These lentil tater-tots are so addicting and super easy to make. You can make the whole recipe in the food processor. They are a healthier version of tater tots because they aren’t potatoes, but they are still deep-fried. It is possible to bake them in the oven, but I haven’t tried it.
Ingredients for the Lentil Tater-Tots:
- App. 1/4 cup Masoor Dal
- App. 1/4 cup Moong Bean/Dal
- 1/2 cup Urad Dal
- 1/2 cup Channa Dal
- 1 tbsp curry powder (you may adjust the quantity)
- salt to taste
- 1 tsp ginger-garlic paste
- chili powder to taste
- juice of half a lemon
- cilantro or parsley (optional)
- water as needed
Directions for the Lentil Tater-Tots:
- Soak all the lentils overnight. They should look slightly more prominent.
- Add all of the lentils into a food processor and process until they’re a course meal.
- Add all of the spices and other ingredients.
- Process until everything is smooth, don’t overdo it.
- Add water as needed. It should be a very thick batter.

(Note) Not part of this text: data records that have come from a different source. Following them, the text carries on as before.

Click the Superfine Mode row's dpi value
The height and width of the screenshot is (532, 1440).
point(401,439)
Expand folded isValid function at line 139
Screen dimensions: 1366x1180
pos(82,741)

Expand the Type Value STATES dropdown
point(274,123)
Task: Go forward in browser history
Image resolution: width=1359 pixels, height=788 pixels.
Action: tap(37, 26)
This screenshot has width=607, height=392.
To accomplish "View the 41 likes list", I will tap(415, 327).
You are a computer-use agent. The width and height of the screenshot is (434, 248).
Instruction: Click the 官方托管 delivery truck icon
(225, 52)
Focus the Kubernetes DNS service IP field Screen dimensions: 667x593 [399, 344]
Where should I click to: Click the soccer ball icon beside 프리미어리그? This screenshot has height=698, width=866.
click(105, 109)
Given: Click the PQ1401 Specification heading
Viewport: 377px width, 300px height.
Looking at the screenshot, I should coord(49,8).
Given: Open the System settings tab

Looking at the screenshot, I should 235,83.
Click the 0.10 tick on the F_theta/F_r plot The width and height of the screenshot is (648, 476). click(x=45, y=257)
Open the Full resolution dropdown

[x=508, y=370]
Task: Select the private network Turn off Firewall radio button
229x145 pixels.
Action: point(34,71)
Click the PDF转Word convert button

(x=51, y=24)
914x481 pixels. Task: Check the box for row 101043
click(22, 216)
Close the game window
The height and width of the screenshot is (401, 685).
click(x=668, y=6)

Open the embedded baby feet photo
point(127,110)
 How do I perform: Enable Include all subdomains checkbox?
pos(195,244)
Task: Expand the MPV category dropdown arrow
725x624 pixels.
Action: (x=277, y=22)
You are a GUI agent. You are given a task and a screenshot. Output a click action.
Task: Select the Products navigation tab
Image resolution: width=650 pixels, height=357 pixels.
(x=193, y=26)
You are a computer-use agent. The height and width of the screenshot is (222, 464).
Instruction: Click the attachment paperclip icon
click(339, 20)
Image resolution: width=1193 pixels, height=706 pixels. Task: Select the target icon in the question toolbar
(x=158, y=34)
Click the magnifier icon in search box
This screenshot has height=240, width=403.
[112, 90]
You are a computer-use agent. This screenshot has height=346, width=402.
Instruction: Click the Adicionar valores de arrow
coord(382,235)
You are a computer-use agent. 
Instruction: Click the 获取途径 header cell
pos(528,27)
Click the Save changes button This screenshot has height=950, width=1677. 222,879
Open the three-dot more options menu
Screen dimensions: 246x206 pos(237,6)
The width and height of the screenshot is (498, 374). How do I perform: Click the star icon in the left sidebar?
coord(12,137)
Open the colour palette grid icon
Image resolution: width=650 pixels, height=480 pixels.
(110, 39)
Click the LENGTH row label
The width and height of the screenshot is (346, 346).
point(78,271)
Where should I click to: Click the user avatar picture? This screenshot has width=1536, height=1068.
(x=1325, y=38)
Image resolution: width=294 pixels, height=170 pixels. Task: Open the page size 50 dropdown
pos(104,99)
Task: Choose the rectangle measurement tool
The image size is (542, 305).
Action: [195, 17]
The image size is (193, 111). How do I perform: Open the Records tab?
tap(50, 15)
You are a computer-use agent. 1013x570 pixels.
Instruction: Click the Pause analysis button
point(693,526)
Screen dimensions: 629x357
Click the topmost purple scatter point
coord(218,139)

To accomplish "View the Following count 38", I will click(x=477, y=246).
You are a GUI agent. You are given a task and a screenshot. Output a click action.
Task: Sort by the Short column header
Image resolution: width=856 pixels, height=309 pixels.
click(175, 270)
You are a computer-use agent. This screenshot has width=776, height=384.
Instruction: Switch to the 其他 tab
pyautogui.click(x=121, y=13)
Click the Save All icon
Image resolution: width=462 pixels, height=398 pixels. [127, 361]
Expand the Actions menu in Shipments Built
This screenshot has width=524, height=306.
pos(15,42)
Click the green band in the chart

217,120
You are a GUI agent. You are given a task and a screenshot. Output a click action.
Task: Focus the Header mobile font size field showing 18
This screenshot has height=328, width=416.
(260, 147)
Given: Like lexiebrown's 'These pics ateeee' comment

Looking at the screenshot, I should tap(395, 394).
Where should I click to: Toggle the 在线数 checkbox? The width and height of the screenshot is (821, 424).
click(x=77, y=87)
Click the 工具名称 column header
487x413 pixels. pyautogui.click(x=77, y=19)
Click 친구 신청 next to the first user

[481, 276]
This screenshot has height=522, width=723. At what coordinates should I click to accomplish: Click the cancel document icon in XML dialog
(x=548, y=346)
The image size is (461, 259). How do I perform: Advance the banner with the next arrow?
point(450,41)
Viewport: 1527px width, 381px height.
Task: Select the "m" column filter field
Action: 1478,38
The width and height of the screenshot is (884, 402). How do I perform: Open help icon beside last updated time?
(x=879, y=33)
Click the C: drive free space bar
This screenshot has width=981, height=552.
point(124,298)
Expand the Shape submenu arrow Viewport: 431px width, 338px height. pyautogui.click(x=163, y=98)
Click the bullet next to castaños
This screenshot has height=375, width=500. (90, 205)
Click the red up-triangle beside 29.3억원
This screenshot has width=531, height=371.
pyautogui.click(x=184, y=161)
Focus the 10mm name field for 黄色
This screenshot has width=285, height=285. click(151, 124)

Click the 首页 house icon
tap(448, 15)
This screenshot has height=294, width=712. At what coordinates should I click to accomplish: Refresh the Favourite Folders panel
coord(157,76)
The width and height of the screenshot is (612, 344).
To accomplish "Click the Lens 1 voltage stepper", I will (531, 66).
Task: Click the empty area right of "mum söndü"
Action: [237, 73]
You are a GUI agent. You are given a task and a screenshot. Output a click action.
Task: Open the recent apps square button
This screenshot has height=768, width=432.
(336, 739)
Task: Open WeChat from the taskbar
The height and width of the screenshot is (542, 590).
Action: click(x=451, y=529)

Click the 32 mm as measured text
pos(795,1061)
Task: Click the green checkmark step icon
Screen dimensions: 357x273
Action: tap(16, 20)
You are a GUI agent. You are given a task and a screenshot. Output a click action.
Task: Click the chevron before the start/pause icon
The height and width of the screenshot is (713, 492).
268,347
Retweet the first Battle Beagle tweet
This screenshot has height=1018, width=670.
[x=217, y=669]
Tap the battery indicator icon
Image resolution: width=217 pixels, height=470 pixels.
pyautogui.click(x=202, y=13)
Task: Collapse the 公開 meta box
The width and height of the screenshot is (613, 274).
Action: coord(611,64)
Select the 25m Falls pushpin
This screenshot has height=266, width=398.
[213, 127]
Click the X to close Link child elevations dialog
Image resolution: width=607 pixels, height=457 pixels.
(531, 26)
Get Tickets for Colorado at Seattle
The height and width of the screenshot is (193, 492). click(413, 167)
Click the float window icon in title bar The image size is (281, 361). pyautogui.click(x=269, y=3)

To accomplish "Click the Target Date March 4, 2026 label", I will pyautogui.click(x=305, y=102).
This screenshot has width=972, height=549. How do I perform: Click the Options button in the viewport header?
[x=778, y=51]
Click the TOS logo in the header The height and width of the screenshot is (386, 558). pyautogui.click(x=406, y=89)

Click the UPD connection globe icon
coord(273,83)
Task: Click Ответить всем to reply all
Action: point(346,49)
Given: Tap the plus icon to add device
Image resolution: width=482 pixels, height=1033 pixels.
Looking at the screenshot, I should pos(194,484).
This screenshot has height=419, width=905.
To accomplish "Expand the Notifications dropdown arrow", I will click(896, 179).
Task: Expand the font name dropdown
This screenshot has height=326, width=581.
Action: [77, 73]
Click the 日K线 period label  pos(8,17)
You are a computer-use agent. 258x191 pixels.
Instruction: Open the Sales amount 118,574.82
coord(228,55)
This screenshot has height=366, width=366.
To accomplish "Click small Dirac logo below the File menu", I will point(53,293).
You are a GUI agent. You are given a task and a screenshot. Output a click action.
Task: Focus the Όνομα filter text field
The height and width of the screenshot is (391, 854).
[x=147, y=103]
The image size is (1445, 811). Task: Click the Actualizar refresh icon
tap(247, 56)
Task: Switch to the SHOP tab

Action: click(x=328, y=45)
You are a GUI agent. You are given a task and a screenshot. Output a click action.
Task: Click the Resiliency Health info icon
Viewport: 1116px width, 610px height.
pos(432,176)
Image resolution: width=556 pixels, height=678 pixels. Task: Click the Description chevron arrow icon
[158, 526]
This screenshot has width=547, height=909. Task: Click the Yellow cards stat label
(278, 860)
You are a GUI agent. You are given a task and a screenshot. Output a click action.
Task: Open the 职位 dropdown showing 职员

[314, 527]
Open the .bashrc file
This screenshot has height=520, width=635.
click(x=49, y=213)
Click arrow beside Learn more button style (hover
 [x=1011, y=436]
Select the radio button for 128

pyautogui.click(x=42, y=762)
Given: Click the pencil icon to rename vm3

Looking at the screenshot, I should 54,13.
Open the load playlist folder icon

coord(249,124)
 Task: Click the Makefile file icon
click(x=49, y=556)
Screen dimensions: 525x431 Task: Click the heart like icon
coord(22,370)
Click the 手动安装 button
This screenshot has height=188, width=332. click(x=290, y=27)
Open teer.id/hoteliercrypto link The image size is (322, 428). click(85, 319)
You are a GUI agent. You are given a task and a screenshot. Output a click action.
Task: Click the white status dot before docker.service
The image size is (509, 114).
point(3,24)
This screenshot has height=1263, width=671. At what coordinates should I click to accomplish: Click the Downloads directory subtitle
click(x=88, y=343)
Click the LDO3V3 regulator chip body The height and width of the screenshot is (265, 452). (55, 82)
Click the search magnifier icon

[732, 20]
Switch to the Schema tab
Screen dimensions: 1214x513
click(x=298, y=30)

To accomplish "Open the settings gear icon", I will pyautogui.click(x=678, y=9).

- Start heating oil for frying.
- Take about a tablespoon of batter and shape it into your desired shape.
- Drop it into the oil. You can do about 5 or 6 at a time, depending on how big your pot is.
- Once they start to brown, slowly turn them over until they are an even golden brown color.
- Serve warm with ketchup, mayo, or whatever you want!